The Leas-Chathaoirleach.





Siobhán Bean an Phaoraigh.

Colonel Moore.



Colonel P. Brennan (Superintendent of the Oireachtas) called and further examined.

345. Cathaoirleach.—Colonel Brennan, the members of the Committee have now read the printed report of the evidence which you gave before them on the 14th instant and some of the answers which you then gave raised matters of such grave importance that the Committee desire to examine you again, so that you should have an opportunity of confirming, and if necessary amplifying, some of the statements made by you. Do I make myself clear?—Perfectly, Sir.
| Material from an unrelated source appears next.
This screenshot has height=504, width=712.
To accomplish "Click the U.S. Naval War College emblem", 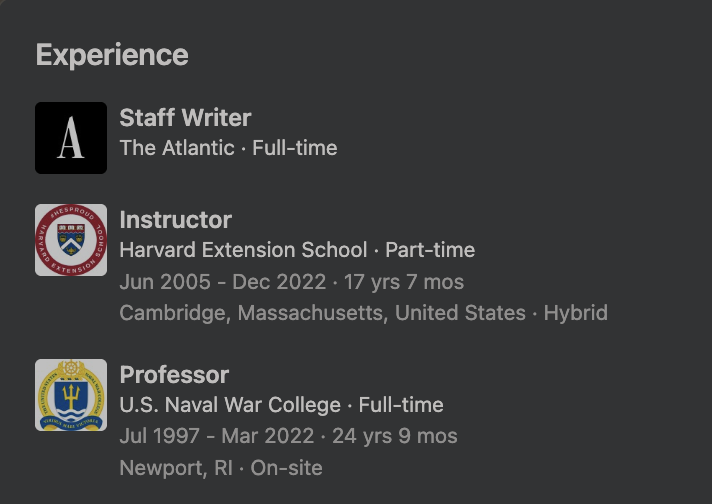I will point(71,395).
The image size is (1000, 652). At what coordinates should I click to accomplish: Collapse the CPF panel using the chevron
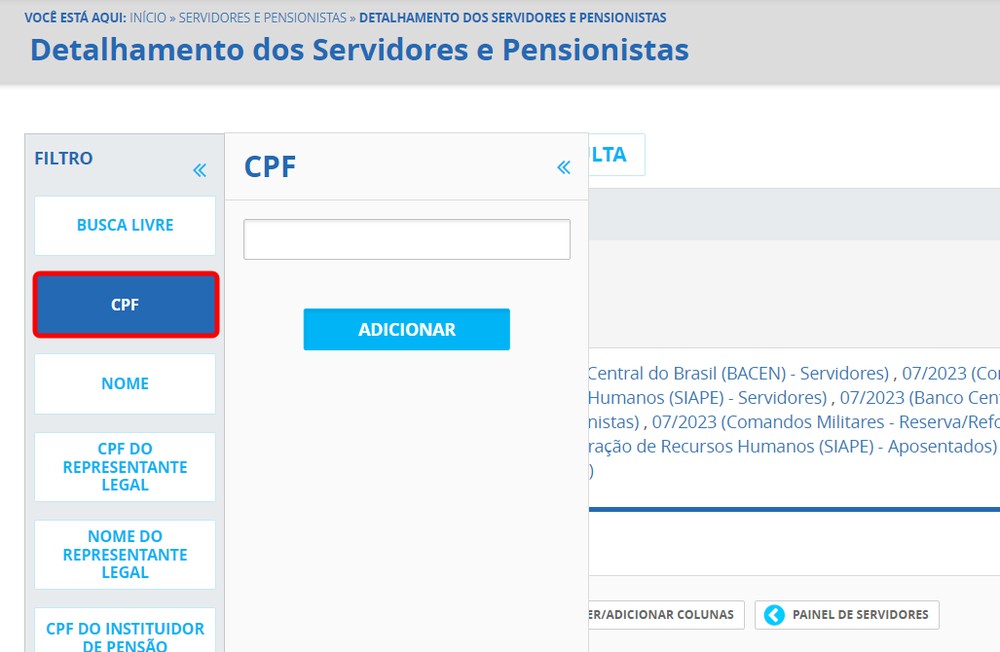click(x=562, y=167)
346. In your answer to Question 280 you stated that, at your interview with the Clerk of the Dáil on the 16th February, after you had told him that you proposed to admit Senator Miss Browne’s visitors in accordance with the order which I had given you through the Clerk of the Seanad, the Clerk of the Dáil informed you that, where you were concerned, his orders would override all others, whether from the Cathaoirleach or the Clerk of the Seanad. You repeat that in your answers to Questions 284 and 285. That is a very grave claim on the part of the Clerk of the Dáil to have made, if it was made. Is it possible that you are mistaken?—No, Sir. Those were the very words he used, and I made a note of them shortly afterwards while my recollection was fresh. I remember thinking at the time that the claim was an extraordinary one to make.

347. Did the Clerk of the Dáil qualify that statement in any way?—No, except to say that the Seanad was continually causing trouble in Leinster House, and the best thing would be if they got out of it.

348. I see that, according to your answer to Question 285, the Clerk of the Dáil instructed you on Tuesday, 20th February, that Blue Shirts were not to be admitted to Leinster House, even though they had cards of admission to the Seanad. I take it that that instruction was verbal? —Yes, but in view of the seriousness of the position which I thought might arise subsequently, I said to him, “You will have to give me that order in writing.”

349. What did he say then?—He said he would.

350. Did he, in fact, do so?—No, Sir.

351. I gather that you tried to explain to the Clerk of the Dáil what you thought was the position?—Yes, but he told me I was not there to think.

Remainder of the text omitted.